The European Union Fourth Railway Package

The Fourth Railway Package is the latest set of proposals from the European Commission designed to realise the single market vision in the EU rail sector.

The aim is to enable a licensed train operator providing services on one part of the European rail network to provide services on any other part. To that end, the proposed new legislation mirrors that already applied to other network industries such as gas and electricity.

The scope of the Fourth Package is wide ranging, covering rail safety, interoperability, market opening, unbundling and the development and protection of the workforce. Of these various elements, market opening and unbundling are perhaps the most controversial, not least because, according to some commentators, the proposals amount to the application across Europe of the British model of the rail industry, sometimes criticised for being unnecessarily complex and costly.

In practice, the draft legislation is very far from a blueprint of the rail sector in Great Britain. In the area of market opening, it would require competitive tendering of public service contracts by December 2019, but national operators would be free to compete for such contracts. And while measures on unbundling are intended to ensure non discriminatory access to infrastructure for any operator wishing to  provide services, Member States would be permitted to retain a holding company structure, including both train operations and infrastructure management, providing these functions were separated by Chinese walls.
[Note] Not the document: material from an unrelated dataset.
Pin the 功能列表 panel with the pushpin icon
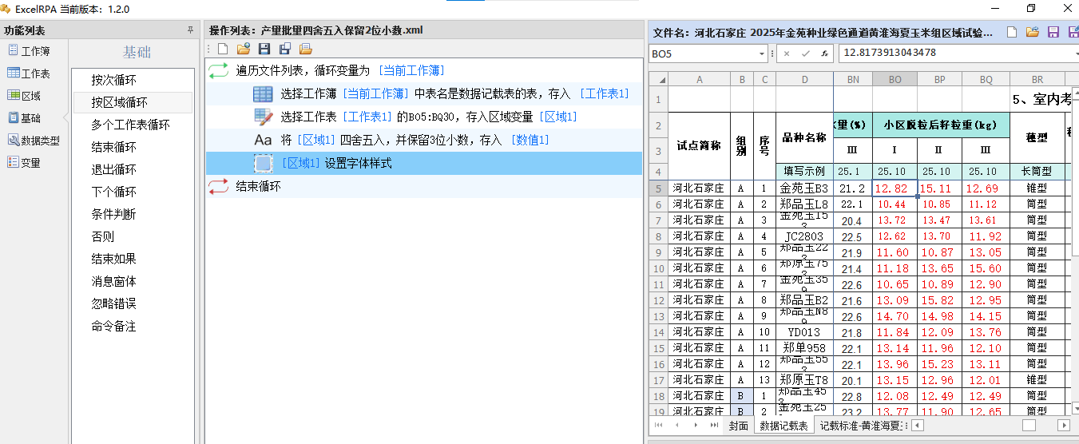1079x444 pixels. click(190, 30)
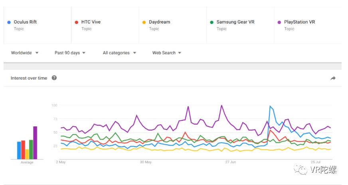Select the HTC Vive search term
Screen dimensions: 348x185
coord(91,22)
Contrast these arrangements with the situation in Great Britain, where there is no extant British Rail to compete for rail franchises and Network Rail is forbidden from operating train services under national legislation. In fact, the rail sector was completely redesigned at the time of privatisation with the aim of introducing competition for franchises from the outset, although open access was limited to ensure the economic integrity of franchised services. In addition, privatisation went hand in hand with the introduction of a raft of detailed contractual and regulatory mechanisms for supporting the new industry structure while preserving network benefits.

In practice, no new European legislation could or should seek to impose the British rail industry model on the rest of Europe. Individual Member States must be free to implement structural and supporting arrangements that, while they comply wih the relevant Directives and Regulations, reflect the characteristics of their own rail industries as well as their broader legal and institutional frameworks. Elements of the British model may provide useful precedents, both good and bad, from which others can learn, but if and when the Fourth Package becomes law, each country will need to respond by developing its own blueprint for a strong and successful rail sector.